Out-of-hours pulmonary rehabilitation classes for workers with COPD: a qualitative evaluation.
Problem
Chronic obstructive pulmonary disease (COPD) is a common, progressive condition. Work productivity, attendance and quality of life have been associated with clinical outcomes of COPD. Rates of employment fall with rising disease severity.Pulmonary rehabilitation (PR) is a NICE recommended intervention for COPD. There is strong evidence for its effectiveness in improving common symptoms of COPD: breathlessness, fatigue, cough, and in improving exercise capacity and disease mastery.The impact of PR is restricted by poor rates of completion (typically around 40%) with numerous barriers to attendance documented. Referrals by GPs lead to lower rates of completion than by other professional groups. PR classes are offered during the working day. Attendance is challenging for workers. The UK has one of the highest proportions (52%) of people prevented from working due to their COPD an outcome that might be improved by early PR referral.
Approach
The aim of this project was to explore COPD-related job retention through a targeted out-of-hours PR programme. The views of working patients referred for the programme and of staff members running it were sought in focus groups. Those unable to attend were offered telephone interviews. Focus groups and interviews were recorded and transcribed verbatim. Thematic analysis was completed.
Findings
Seven patients and seven staff members participated. Four participants attended the patient focus group, three patient gave telephone interviews. Five staff members attended the focus group for staff, two gave telephone interviews. For patient participants COPD-related symptoms had a significant impact on work capacity, especially for manual workers. One had changed from manual to less physically demanding work, others had made adjustments but remained with the same employer. Workers with COPD had great difficulty attending PR during the working week. Workers with COPD clearly found PR beneficial:‘It helped me sort of focus and centre and just improve my overall fitness levels.

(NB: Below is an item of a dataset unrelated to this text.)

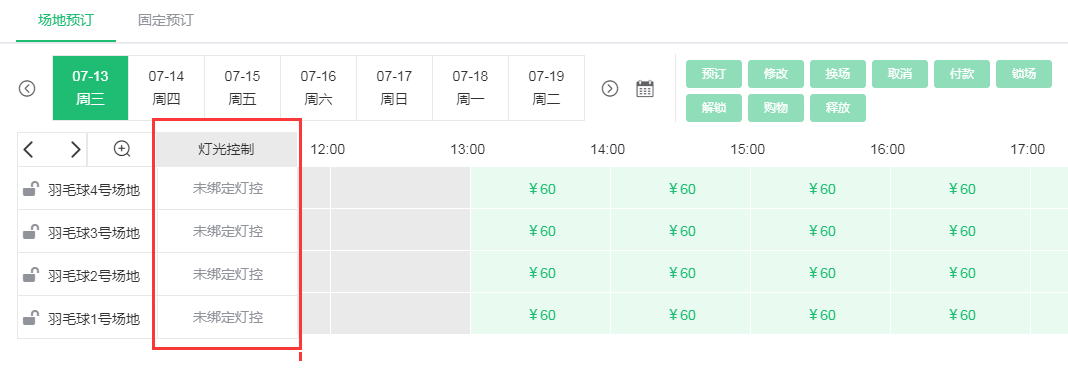Select 14:00 ¥60 slot for 羽毛球4号场地
This screenshot has width=1068, height=372.
[680, 189]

Particularly with learning how to breath properly as well as doing the exercises seemed to help enormously ‘ (workers focus group).Staff had to find a suitable venue and adjust weekend staffing to ensure the course could run. Staff reported failing to pick up work-related COPD issues if people were managing to attend work:‘‘I think there is an assumption that if you’re holding down a job that you’re fine’ (staff focus group)
Consequences
Access to PR for workers with COPD is severely limited where services are only provided in the working week. Working COPD patients may have less contact with medical care and be especially dependent on their GPs to refer them for PR. Findings indicate the improvement in functional capacity achieved by PR has the potential to reduce the risk of early job loss. A future trial of more accessible, worker-friendly, PR is planned to test this.